Ulmus pumila 'Pinnato-ramosa' | |
---|---|
Species | Ulmus pumila |
Cultivar | 'Pinnato-ramosa' |
Origin | Germany |
The Siberian elm cultivar Ulmus pumila 'Pinnato-ramosa' was raised by Georg Dieck, as Ulmus pinnato-ramosa, at the National Arboretum, Zöschen, Germany, from seed collected for him circa 1890 in the Ili valley, Turkestan (then a region of the Russian Empire, now part of Kazakhstan) by the lawyer and amateur naturalist Vladislav E. Niedzwiecki while in exile there.[1][2] Litvinov (1908) treated it as a variety of Siberian elm, U. pumila var. arborea [3] but this taxon was ultimately rejected by Green, who sank the tree as a cultivar: "in modern terms, it does not warrant recognition at this rank but is a variant of U. pumila maintained and known only in cultivation, and therefore best treated as a cultivar".[4] Herbarium specimens confirm that trees in cultivation in the 20th century as U. pumila L. var. arborea Litv. were no different from 'Pinnato-ramosa' (see 'External links').

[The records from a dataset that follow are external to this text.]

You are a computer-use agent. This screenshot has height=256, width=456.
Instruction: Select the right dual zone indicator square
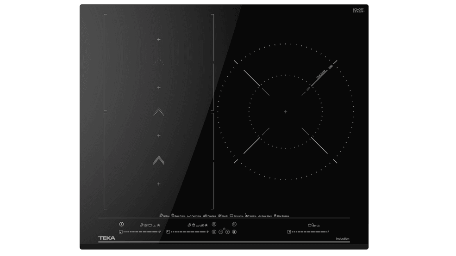point(289,232)
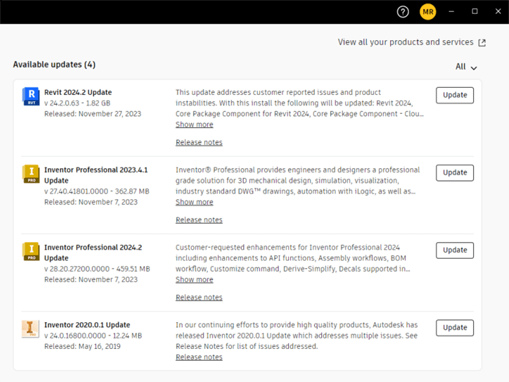The height and width of the screenshot is (382, 509).
Task: Open the MR user profile avatar
Action: pyautogui.click(x=428, y=11)
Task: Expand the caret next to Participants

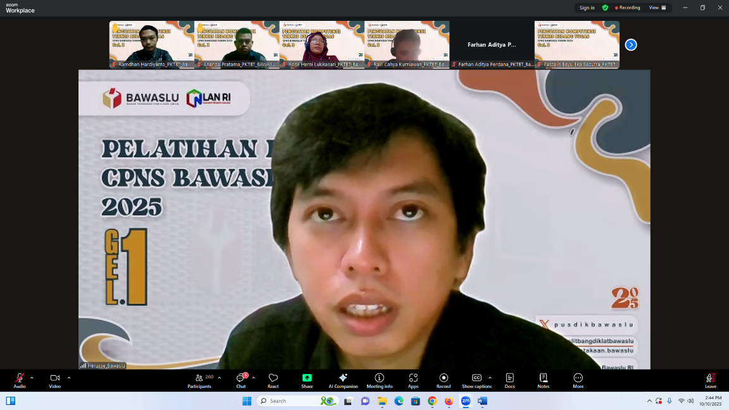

'Pinnato-ramosa' is one of a number of elms that have at various times been called 'Turkestan Elm'.[5] That name has also been applied to dense-branched Central Asian elms like U. densa and 'Androssowii',[6] to U. turkestanica Regel[7] (which Elwes and Henry confused with 'Pinnato-ramosa' in their Synonymy list[8] but which Regel himself had regarded as a form of field elm[9]), and to U. minor 'Umbraculifera' (which Green considered synonymous with Ulmus turkestanica Regel, naming it U. 'Turkestanica'[4]). The Späth nursery of Berlin, Kew Gardens, and the Arboretum national des Barres treated U. turkestanica Regel as a cultivar distinct from U. pinnato-ramosa and 'Umbraculifera'.[10][11][12][13][14]